Given text
┌──
Page 1:Overclocking Haswell On The Cheap
Page 2:CPU And Cooler
Page 3:Motherboard And Memory
Page 4:Graphics Card And Hard Drive
Page 5:Case, Power Supply And Optical Drive
Page 6:Assembling Our Gaming Box
Page 7:The Trials (And Tribulations) Of Overclocking
Page 8:How We Tested Our Q3 2014 Budget Gaming PC Build
Page 9:Results: Synthetics
Page 10:Results: Audio And Video
Page 11:Results: Adobe Creative Suite
Page 12:Results: Productivity
Page 13:Results: Compression
Page 14:Results: Arma 3 And Battlefield 4
Page 15:Results: Far Cry 3 And Grid 2
Page 16:Power Consumption And Temperatures
Page 17:Performance Summary
Page 18:Did We Build a Better Machine?
System Builder Marathon, Q3 2014: The Articles
Here are links to each of the four articles in this quarter’s System Builder Marathon (we’ll update them as each story is published). And remember, these systems are all being given away at the end of the marathon.
To enter the giveaway, please fill out this SurveyGizmo form, and be sure to read the complete rules before entering!
If you are new to our System Builder Marathon series, take a quick look at last quarter's introduction. In it, we give you a refresher course on what we're trying to achieve here, as well as explaining our newly revamped pricing structure. To summarize, we now budget for the performance-oriented parts, giving Thomas, Don, and I a bit more freedom when it comes to the subjective choices like cases and optical drives. Of course, those costs remain transparent also, in addition to a final tally that now includes the Windows operating system.
└──
Given entries
┌──
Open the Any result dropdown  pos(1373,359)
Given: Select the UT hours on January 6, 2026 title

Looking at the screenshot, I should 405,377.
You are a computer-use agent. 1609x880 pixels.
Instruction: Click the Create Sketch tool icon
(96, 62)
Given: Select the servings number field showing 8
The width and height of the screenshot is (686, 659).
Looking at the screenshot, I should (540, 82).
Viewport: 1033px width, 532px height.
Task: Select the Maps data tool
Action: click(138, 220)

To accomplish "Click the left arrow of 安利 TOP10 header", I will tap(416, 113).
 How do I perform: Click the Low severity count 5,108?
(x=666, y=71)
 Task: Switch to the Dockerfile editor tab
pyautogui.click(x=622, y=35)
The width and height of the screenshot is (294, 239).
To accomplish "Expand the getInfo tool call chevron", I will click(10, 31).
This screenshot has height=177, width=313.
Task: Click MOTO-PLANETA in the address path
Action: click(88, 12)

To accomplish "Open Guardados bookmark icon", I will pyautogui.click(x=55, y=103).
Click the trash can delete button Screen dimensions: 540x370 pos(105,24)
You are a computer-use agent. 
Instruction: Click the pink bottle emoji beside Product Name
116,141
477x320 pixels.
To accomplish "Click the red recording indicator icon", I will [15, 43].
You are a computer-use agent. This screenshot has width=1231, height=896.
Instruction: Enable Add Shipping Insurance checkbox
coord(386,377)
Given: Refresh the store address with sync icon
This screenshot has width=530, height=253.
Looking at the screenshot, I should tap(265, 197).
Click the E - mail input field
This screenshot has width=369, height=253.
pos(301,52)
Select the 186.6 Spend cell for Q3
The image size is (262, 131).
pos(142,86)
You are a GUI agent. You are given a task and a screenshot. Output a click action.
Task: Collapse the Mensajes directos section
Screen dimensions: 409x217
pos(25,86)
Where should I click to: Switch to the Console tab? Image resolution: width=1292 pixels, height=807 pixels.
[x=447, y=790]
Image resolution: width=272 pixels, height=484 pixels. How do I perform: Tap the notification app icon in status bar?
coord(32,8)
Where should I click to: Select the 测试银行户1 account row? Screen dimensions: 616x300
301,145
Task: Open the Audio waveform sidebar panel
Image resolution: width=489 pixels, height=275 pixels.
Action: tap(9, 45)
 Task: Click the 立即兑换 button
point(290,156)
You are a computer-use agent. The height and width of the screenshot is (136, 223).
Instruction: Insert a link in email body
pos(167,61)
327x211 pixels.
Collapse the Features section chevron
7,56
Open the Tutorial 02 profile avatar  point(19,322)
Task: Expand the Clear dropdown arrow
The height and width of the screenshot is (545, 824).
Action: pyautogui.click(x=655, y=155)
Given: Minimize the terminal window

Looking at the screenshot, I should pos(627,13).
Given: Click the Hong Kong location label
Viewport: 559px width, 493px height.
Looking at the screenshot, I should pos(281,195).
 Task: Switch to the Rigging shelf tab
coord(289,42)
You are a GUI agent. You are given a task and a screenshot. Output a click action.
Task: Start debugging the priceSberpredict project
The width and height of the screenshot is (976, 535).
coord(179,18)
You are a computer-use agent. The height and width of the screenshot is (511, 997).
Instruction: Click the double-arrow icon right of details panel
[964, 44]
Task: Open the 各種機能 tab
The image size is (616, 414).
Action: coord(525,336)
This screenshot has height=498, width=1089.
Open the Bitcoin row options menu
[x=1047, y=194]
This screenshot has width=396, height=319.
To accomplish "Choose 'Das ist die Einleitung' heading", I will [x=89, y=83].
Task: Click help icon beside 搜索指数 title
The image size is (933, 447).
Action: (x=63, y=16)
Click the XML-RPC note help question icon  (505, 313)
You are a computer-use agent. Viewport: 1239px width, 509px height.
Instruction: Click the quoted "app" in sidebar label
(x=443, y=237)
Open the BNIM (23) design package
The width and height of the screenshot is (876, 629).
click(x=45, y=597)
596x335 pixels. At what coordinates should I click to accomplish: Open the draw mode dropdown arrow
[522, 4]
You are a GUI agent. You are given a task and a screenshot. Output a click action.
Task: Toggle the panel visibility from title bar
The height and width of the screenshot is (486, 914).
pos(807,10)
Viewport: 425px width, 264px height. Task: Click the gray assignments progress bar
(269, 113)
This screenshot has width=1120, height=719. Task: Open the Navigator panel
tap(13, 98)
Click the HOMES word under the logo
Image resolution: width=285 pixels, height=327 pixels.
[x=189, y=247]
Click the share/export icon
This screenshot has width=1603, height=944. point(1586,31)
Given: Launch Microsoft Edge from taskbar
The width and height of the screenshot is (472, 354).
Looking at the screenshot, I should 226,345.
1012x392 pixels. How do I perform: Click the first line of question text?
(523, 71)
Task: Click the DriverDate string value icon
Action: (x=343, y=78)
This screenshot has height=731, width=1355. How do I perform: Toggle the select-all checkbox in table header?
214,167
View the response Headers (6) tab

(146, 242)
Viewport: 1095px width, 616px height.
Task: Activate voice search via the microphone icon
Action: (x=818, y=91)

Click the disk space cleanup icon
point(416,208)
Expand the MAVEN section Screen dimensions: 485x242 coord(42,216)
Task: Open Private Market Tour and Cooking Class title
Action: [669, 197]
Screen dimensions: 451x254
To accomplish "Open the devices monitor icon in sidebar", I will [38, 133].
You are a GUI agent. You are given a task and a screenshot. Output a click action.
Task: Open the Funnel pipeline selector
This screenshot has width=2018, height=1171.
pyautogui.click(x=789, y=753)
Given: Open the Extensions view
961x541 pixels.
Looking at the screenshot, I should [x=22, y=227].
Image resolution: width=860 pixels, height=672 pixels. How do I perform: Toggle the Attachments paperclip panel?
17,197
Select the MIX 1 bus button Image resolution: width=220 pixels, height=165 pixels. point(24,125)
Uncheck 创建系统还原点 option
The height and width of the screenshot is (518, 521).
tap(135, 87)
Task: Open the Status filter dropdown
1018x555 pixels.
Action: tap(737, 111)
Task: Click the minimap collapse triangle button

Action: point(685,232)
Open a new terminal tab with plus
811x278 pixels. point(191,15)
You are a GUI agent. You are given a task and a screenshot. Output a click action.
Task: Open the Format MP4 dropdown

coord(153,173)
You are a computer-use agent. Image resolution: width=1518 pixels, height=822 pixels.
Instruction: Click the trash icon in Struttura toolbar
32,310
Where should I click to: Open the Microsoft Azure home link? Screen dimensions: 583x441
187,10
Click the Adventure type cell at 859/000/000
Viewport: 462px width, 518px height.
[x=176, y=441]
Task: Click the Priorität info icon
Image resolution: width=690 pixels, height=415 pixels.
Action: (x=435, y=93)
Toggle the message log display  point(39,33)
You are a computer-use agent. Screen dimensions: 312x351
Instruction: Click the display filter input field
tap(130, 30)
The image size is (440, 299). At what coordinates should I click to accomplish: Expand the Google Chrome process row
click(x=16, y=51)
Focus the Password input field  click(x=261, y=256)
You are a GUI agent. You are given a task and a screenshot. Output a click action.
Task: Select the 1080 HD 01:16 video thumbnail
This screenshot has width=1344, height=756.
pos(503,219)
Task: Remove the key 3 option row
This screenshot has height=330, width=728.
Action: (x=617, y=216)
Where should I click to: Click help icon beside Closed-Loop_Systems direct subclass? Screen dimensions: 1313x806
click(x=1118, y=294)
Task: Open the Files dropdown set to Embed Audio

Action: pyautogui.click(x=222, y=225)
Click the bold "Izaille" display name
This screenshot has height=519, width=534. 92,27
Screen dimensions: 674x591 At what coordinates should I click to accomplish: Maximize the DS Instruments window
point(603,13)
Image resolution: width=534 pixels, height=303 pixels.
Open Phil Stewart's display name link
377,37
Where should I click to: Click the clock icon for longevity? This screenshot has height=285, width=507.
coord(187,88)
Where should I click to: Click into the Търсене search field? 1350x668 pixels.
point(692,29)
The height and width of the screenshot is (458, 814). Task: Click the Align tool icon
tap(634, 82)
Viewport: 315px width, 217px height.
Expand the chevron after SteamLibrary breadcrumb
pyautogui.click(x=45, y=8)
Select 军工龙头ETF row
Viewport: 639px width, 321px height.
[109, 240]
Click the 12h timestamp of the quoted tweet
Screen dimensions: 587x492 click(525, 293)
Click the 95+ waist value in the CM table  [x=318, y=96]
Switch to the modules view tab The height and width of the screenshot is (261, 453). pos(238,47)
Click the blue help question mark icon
└──
Your instructions
Please write the next part of the System Builder Marathon article above, picking up right after its final sentence.

Output below
Once again, I'm getting the same $450 to spend on performance, and the direction I chose for this low-cost gaming box could not have been any simpler. Last quarter’s configuration was built and tested before Intel launched its Pentium G3258. Overclocked dual-core Pentium processors once dominated in value during our System Builder Marathon stories. But as Intel locked its inexpensive parts down at low frequencies, and our workloads became more threading-optimized, performance started falling short. But now I can exploit the G3258’s unlocked multiplier to compete more aggressively against the AMD Trinity-based platform I've used before.
This new CPU sparked talks amongst the team that we should do an overclocking theme this quarter, shooting for maximum clock rates. The idea sounded fun. But what would I have to give up in the process? To compete, I’d need a Z-series motherboard and an aftermarket cooler. And then it'd all come down to luck of the draw, since not all chips have the same amount of headroom. As Chris Angelini demonstrated in The Pentium G3258 Cheap Overclocking Experiment, I could start in the basement with a $45 motherboard and Intel's bundled heat sink, potentially hitting 4.4 GHz or beyond with a decent sample. But even if I could bolster clock rates by 1000 MHz for free, does it really make sense to tack on another $80 just to eke out 200 or 300 MHz more? I’m building a gaming PC on a budget in a series that champions maximum value. So I set my sights elsewhere. AMD's Radeon R9 270 graphics dropped $20 since our last round of purchases. How could I step down to a sub-$100 graphics card? Unless I got far luckier than the other guys, I’d have to bow out of the clock rate race and instead shoot for maximum overclocked system value.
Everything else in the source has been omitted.